# mutt + Microsoft Exchange

## smerrima

Hi all,

Does anyone use mutt as an email client? I would like to connect it to the M$ exchange servers at work to send and recieve mail.

After some googling I found this script which allows me to query the global address book.

http://www.bsdconsulting.no/tools/mutt-ldap.pl

But I haven't found any info on mutt configurations.

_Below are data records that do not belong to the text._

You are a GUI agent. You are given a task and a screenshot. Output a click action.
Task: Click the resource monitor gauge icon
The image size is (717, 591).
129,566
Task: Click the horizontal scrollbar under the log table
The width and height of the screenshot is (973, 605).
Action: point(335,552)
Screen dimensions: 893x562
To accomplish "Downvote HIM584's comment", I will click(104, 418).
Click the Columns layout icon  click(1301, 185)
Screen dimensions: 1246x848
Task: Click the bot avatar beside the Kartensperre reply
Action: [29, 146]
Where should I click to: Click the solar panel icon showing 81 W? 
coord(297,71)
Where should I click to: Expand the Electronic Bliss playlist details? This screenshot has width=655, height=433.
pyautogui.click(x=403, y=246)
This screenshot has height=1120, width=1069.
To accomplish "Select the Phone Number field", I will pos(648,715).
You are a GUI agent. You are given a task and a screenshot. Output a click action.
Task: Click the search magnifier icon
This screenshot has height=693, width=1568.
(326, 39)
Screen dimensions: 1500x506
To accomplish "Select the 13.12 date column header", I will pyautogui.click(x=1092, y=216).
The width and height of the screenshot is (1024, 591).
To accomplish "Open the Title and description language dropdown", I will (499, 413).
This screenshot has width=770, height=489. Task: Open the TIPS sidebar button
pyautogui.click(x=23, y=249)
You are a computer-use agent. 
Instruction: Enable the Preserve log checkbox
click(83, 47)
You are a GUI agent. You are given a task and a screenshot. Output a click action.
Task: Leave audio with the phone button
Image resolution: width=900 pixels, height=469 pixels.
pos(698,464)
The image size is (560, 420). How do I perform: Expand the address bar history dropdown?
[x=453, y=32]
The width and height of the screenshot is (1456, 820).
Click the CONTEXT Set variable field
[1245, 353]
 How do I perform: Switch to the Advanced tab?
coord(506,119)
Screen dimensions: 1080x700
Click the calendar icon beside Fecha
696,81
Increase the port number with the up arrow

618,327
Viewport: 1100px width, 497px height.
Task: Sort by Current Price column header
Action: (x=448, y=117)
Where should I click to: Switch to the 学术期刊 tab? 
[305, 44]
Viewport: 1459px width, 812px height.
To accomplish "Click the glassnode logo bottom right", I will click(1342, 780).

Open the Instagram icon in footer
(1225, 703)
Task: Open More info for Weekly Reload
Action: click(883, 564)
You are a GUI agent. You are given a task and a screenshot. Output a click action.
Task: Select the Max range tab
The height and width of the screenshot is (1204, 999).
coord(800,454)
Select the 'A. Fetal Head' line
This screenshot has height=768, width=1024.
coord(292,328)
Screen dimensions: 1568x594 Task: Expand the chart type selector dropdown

Currently I use Evolution + ximian-connector for my email client.

Any hints?

Thanks!

----------

## swimmer

When I was working in an office with Exchange servers I used to use fetchExc which I integrated with keybindings into mutt to fetch mails from the exchange server ...

HTH

swimmer

----------

## tomk

I'm not sure how they've set up your exchange server at work, but I use IMAP for connecting to our exchange server at work, these are the relevant sections of my .muttrc:

```
set folder="imap://tom@mailserver.at.work.com"

set imap_authenticators="login"

set imap_user="tom"

set spoolfile="imap://mailserver.at.work.com"

```

----------

## swimmer

IMAP was not allowed - only HTTP ...

Greetz

swimmer

PS: Don't argue with me about sense & nonsense - it was not my decision but the chief sysadmin's  :Wink: 

----------